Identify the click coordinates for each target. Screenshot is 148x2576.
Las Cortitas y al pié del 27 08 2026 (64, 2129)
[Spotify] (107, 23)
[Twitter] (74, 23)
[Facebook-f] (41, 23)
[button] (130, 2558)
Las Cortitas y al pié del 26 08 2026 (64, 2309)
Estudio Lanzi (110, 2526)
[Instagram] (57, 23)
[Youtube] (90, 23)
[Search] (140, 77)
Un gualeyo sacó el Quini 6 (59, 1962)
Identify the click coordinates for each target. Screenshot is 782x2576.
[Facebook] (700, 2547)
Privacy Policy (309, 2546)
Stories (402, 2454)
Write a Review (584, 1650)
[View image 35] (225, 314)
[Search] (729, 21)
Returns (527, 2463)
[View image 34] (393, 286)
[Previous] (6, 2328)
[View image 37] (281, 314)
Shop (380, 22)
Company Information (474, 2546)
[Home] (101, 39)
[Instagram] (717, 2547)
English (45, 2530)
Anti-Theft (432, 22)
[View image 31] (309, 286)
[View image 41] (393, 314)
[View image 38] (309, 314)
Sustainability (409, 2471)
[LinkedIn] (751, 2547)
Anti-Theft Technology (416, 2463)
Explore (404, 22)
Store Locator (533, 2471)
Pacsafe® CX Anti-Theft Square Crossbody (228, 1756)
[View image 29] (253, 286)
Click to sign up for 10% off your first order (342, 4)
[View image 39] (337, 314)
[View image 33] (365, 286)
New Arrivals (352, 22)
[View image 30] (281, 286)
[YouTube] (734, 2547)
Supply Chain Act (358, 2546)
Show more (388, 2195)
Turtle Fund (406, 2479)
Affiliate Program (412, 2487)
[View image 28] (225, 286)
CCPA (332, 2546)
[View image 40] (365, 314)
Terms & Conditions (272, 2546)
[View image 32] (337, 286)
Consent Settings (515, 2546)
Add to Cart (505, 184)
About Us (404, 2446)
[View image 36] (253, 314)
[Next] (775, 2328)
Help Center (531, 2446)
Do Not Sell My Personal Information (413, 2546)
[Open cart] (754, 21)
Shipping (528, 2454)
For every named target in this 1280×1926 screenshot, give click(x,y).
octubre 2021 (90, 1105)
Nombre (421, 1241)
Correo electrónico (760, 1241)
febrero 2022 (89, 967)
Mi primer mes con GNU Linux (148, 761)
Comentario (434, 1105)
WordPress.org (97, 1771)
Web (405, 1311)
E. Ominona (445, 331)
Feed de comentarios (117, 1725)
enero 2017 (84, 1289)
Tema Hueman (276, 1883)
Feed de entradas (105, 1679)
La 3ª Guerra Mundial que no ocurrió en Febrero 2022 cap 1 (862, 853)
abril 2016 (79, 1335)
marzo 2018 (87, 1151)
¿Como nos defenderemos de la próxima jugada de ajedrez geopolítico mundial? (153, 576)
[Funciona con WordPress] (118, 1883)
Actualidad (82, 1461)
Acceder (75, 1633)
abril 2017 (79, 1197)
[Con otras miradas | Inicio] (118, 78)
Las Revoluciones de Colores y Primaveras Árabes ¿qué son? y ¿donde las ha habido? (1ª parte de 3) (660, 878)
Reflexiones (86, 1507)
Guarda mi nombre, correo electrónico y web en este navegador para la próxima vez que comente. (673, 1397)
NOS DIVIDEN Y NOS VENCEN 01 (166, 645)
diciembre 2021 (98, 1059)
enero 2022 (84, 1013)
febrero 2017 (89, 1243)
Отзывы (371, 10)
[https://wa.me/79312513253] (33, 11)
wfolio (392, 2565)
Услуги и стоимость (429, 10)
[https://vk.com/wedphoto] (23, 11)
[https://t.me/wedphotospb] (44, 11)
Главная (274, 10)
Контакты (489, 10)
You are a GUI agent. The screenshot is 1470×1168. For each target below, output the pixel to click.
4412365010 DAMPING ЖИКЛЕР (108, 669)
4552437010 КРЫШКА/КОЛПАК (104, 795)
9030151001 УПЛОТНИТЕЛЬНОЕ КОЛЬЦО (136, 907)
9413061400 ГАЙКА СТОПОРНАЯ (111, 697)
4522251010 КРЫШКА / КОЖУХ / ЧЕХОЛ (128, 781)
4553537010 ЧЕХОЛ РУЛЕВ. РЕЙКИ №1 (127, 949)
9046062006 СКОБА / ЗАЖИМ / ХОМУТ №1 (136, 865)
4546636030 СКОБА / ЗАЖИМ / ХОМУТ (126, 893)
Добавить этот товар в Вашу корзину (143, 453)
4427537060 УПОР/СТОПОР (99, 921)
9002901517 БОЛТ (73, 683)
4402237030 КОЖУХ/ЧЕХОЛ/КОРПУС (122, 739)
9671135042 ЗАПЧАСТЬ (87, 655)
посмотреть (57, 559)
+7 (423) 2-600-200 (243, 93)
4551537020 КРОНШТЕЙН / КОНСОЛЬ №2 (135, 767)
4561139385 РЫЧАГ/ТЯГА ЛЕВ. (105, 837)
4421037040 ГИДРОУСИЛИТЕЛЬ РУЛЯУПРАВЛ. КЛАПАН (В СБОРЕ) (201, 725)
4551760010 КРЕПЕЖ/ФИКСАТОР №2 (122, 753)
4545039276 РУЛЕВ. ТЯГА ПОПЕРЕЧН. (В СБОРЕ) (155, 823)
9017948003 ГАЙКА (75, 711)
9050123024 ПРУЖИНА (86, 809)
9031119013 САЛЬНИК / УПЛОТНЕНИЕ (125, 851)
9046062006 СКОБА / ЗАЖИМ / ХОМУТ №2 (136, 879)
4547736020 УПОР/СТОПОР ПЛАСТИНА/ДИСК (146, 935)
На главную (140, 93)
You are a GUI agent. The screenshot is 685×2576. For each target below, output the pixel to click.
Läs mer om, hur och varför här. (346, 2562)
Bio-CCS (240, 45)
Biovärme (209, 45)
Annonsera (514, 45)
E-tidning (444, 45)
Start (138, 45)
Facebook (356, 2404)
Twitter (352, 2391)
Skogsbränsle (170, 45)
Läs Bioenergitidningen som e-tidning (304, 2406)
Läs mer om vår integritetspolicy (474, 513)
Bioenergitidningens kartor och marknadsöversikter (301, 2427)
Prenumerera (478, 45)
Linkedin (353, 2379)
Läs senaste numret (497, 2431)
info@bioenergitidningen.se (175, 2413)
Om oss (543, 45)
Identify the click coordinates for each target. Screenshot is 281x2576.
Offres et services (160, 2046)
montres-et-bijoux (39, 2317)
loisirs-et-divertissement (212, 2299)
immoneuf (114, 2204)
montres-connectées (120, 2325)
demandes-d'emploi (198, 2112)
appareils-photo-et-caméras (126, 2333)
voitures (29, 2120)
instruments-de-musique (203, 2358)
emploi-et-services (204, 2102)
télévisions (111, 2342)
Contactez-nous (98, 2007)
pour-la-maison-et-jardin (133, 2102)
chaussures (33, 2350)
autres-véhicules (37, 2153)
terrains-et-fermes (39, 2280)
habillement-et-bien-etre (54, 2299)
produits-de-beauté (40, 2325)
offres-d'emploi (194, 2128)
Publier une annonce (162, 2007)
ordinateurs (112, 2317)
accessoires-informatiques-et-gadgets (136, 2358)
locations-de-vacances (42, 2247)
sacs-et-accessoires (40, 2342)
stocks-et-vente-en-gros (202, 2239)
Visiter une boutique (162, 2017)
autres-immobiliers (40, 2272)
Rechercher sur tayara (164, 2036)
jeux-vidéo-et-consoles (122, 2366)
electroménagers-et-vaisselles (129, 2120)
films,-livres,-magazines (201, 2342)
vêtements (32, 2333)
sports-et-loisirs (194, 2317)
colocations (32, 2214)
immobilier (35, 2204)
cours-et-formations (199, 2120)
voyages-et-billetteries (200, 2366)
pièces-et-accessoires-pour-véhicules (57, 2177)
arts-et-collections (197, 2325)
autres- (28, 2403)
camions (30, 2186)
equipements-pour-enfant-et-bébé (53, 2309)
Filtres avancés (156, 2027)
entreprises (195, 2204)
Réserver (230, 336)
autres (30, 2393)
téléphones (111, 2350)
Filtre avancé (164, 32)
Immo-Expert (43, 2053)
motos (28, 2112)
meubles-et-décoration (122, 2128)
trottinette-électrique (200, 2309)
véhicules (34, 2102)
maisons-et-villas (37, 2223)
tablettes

=======

The stopping point is the line containing "[View image 30] (281, 286)". Reproduce exactly every line of the material from the first through that one.

> [Result for this task]:
Identify the click coordinates for each target. Screenshot is 148x2576.
Las Cortitas y al pié del 27 08 2026 (64, 2129)
[Spotify] (107, 23)
[Twitter] (74, 23)
[Facebook-f] (41, 23)
[button] (130, 2558)
Las Cortitas y al pié del 26 08 2026 (64, 2309)
Estudio Lanzi (110, 2526)
[Instagram] (57, 23)
[Youtube] (90, 23)
[Search] (140, 77)
Un gualeyo sacó el Quini 6 (59, 1962)
Identify the click coordinates for each target. Screenshot is 782x2576.
[Facebook] (700, 2547)
Privacy Policy (309, 2546)
Stories (402, 2454)
Write a Review (584, 1650)
[View image 35] (225, 314)
[Search] (729, 21)
Returns (527, 2463)
[View image 34] (393, 286)
[Previous] (6, 2328)
[View image 37] (281, 314)
Shop (380, 22)
Company Information (474, 2546)
[Home] (101, 39)
[Instagram] (717, 2547)
English (45, 2530)
Anti-Theft (432, 22)
[View image 31] (309, 286)
[View image 41] (393, 314)
[View image 38] (309, 314)
Sustainability (409, 2471)
[LinkedIn] (751, 2547)
Anti-Theft Technology (416, 2463)
Explore (404, 22)
Store Locator (533, 2471)
Pacsafe® CX Anti-Theft Square Crossbody (228, 1756)
[View image 29] (253, 286)
Click to sign up for 10% off your first order (342, 4)
[View image 39] (337, 314)
[View image 33] (365, 286)
New Arrivals (352, 22)
[View image 30] (281, 286)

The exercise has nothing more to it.